Although Marc Gugghenhiem, co-creator of the CW Arrowverse, has indicated that Vic Sage, also known as The Question, could have a future alongside the likes of Oliver Queen and Barry Allen on the small screen, nothing has become of it. However, the fate of the clandestine reporter-turned-vigilante may lie elsewhere.
“I always bring him up, “ Gugghenhiem admitted to the 2016 ACE Convention audience. “I always feel that the character would be a great fit with the tone of Arrow. Again: it’s not our characters, it’s DC’s characters, and they’ve got other plans for The Question. [I] don’t know what their plans are, but clearly they do have plans, [otherwise] we’d be using him.”
Since his creation at the hands of artist Steve Ditko in 1967, there have been numerous incarnations of The Question. The most popular, crafted by Dennis O’Neil and and Denys Cowan, is that of Vic Sage, an investigating reporter in the fictional town of Hub City. Through the use of a chemical substance known as “Pseudonym,” he completely disguised his facial features to the point where his face was a complete blank surface. O’Neil directed his adventures towards exposing political corruption as opposed to hunting down supervillains. Further, after being nearly beaten to death by international terrorist Lady Shiva, Sage received both medical treatment and training from Richard Dragon. O’Neil’s version influenced the animated version voiced by Jeffery Combs on Justice League Unlimited; the character also had a significant role in the overall plot of season one.

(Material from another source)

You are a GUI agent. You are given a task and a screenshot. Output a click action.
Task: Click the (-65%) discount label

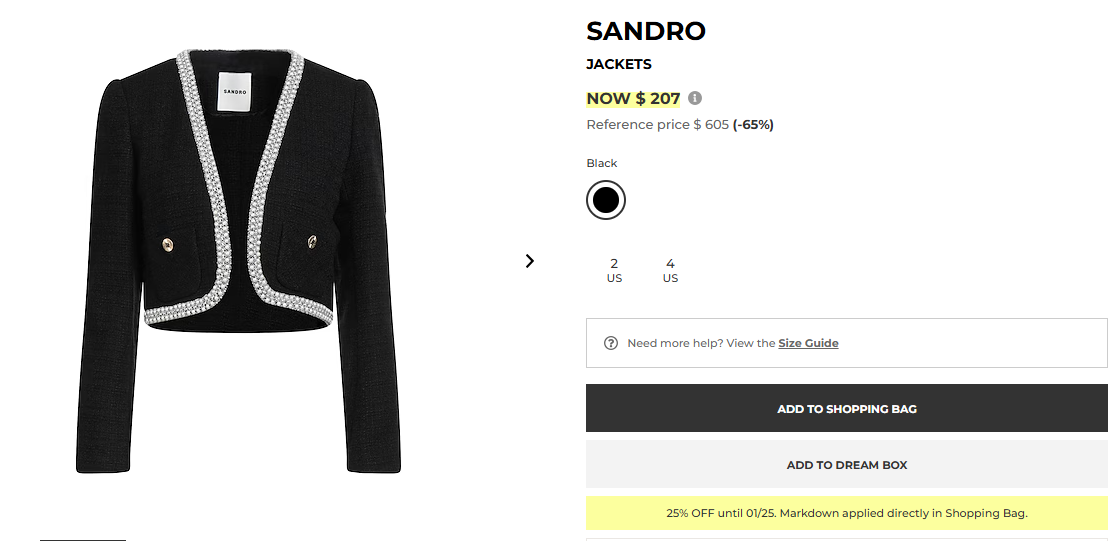click(753, 125)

Following the events of the limited series 52, which saw the death of Sage, the mantle fell to disgraced GCPD officer Renee Montoya, Vic’s chosen successor. The male version reappeared in a reimagined Question in The New 52 as part of four sinners, two of which being Pandora and The Phantom Stranger, his features and name erased from his memory through magic. That version, however, did not catch on. The elements of O’Neil’s version has influenced other characters, most notably that of Alan Moore’s Rorschach of Watchmen.
Guggenheim has tried to lay the groundwork for the inception of The Question’s arc on television; Ray Palmer and Kendra Saunders, of DC’s Legends of Tomorrow, for example, lived in Hub City in the 1950s as a couple for two years before returning to the Waverider. There has been no official word on an official treatment onscreen or television as of yet.